A cross-cultural communications ambassador, Kalina has delivered Big Talk events at WeWork in Australia, at a business school in Kazakhstan, and the U.S. state department in Uzbekistan – She also delivered a Big Talk keynote for 1000 teenage girls for a UN International Day of the Girl Celebration.
Today, Big Talk is an enterprise that includes videos, an app, a card game (Big Talk card game on Amazon), educational programs, as well as events worldwide, from the U.S. to Australia, South Africa, Kazakhstan, China, Trinidad and Tobago. Adopters of Big Talk have included the Los Angeles Lakers, superstar celebrities such as Billie Eilish, Lorde, and Keith Urban in a series launched by Universal Music Australia, a U.S. Senator and the U.S. State Department, Harvard Medical School, Northwestern Business School, University of Southern California, New York University Shanghai, numerous mental health professionals, military veterans, employees across Amazon, Microsoft and Google, and even a prison education startup. Big Talk has also inspired a marriage proposal!
Meet the team
Kalina created Big Talk. She travels globally to make videos, give lectures, and help teach people how to “make Big Talk” in different environments and cultures. Kalina received her degree in Broadcast Journalism from Northwestern University and spent a year working as a Fulbright Research Scholar in Singapore studying ways to use Big Talk to establish empathy across cultures. She is now a U.S. Fulbright Ambassador.
Skip the small talk: What do you want to do before you die?
“Before I die, I want to build a ranch that employs refugees fleeing conflict zones and provides fun educational opportunities for visitors. I also hope to raise a family, paint a mural, and compose music.”

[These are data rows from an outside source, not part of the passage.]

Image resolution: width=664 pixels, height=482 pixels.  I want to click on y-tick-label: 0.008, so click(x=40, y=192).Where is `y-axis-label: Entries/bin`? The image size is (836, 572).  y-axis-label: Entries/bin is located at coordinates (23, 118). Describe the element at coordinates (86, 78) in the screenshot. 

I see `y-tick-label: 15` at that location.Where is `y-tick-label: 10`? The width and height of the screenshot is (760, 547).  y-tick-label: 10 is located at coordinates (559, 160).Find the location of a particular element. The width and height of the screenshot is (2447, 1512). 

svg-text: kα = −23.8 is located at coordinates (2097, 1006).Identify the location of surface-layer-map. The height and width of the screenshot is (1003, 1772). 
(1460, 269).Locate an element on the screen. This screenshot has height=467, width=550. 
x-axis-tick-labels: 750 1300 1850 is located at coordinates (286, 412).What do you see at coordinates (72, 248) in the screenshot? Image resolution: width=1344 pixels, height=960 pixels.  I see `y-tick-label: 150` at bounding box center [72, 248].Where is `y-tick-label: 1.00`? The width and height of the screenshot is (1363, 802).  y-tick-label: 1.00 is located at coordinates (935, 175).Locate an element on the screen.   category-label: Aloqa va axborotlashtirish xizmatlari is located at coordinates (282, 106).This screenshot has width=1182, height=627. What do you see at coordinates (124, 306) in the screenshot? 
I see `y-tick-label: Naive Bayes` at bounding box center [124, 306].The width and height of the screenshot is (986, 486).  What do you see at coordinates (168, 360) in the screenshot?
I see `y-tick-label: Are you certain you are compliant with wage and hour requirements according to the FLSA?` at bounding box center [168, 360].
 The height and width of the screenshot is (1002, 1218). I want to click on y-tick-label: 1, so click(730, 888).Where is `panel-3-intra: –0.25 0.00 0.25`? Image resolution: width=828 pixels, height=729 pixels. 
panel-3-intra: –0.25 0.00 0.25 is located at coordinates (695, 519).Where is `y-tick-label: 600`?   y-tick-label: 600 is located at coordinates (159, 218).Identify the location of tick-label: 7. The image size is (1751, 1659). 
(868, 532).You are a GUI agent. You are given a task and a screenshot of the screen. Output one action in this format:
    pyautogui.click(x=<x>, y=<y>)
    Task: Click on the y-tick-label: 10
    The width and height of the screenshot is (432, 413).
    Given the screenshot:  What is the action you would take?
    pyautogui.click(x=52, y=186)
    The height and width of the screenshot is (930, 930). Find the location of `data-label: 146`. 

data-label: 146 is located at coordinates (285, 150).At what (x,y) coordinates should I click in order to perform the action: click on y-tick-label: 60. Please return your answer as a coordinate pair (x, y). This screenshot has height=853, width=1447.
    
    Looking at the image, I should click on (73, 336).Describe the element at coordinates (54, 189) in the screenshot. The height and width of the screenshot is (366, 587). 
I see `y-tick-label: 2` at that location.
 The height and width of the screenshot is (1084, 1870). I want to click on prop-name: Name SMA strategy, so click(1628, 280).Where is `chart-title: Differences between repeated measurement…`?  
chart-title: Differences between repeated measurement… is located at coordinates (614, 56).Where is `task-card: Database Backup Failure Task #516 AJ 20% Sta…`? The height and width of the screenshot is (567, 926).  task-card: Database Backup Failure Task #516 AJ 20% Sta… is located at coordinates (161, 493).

Leigh’s background is in management consulting. She helps her clients improve their business operations through business process re-engineering, process improvement methodologies, and performance measurement capabilities. Leigh graduated from Georgetown University where she studied Human Biology and was a coxswain for the men’s varsity rowing team.
Skip the small talk: What makes you feel really alive?
“Latin dancing! After I had 3 hip surgeries at 14 years old, I started dancing as a more functional and exciting form of physical therapy. I used it as a creative outlet, and as a way to build strength and flexibility. Since then, I developed a deep passion for dancing. While I love to be on the competition floor, my friends would also tell you that I can be found aimlessly dancing around the room at any given moment.”